Work request:
Return each line of the records holding the string "computer".

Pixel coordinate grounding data
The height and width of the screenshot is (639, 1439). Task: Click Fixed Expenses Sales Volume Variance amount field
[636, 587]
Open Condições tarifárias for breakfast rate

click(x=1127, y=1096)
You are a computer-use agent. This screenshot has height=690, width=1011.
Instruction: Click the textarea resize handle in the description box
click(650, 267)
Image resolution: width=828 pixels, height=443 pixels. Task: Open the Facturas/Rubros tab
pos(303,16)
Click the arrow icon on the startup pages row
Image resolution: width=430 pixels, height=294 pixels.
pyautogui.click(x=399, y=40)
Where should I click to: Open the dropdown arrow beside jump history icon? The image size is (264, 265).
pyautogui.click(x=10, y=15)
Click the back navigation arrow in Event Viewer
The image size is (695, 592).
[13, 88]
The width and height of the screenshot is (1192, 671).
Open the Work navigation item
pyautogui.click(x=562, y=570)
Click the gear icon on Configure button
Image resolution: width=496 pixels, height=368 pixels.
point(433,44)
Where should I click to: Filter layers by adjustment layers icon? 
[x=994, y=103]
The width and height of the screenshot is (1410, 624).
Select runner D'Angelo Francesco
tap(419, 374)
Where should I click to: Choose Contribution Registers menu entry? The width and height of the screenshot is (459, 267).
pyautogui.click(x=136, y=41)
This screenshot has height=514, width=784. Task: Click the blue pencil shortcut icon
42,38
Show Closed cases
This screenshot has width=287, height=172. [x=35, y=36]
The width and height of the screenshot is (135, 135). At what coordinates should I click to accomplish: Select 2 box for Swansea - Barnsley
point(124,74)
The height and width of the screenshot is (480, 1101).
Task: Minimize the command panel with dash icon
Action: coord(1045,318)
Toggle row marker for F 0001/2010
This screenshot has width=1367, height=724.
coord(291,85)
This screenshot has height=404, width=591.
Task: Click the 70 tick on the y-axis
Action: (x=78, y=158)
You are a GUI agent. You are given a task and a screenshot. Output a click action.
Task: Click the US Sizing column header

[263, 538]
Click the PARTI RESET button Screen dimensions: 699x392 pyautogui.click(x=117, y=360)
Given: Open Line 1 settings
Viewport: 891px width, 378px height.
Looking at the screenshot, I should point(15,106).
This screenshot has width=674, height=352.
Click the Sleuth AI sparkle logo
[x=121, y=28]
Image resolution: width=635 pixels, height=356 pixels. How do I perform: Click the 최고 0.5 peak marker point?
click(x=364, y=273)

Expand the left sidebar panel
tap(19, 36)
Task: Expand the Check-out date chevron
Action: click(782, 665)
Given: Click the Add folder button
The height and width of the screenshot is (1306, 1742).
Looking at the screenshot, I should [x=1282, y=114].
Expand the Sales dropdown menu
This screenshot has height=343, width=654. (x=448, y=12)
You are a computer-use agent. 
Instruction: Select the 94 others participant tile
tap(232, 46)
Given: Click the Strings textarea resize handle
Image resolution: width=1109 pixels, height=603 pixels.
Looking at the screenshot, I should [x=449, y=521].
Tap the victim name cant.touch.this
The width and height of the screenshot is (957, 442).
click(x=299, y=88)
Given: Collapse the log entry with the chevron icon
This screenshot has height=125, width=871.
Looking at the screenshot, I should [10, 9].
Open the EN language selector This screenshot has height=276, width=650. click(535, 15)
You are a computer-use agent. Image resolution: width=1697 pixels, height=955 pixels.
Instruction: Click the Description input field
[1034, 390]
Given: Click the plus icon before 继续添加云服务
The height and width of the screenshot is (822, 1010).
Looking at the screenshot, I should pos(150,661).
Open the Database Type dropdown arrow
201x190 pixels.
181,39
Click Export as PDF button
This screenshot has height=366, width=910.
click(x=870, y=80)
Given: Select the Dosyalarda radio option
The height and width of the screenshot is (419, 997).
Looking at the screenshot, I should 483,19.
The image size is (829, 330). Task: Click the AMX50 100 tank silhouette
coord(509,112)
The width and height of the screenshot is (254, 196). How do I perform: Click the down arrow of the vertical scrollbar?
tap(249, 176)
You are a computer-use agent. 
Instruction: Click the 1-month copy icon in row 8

Response box:
You are a computer-use agent. This screenshot has height=690, width=1011.
You are a computer-use agent. 
You are a computer-use agent. Image resolution: width=1697 pixels, height=955 pixels.
You are a computer-use agent. 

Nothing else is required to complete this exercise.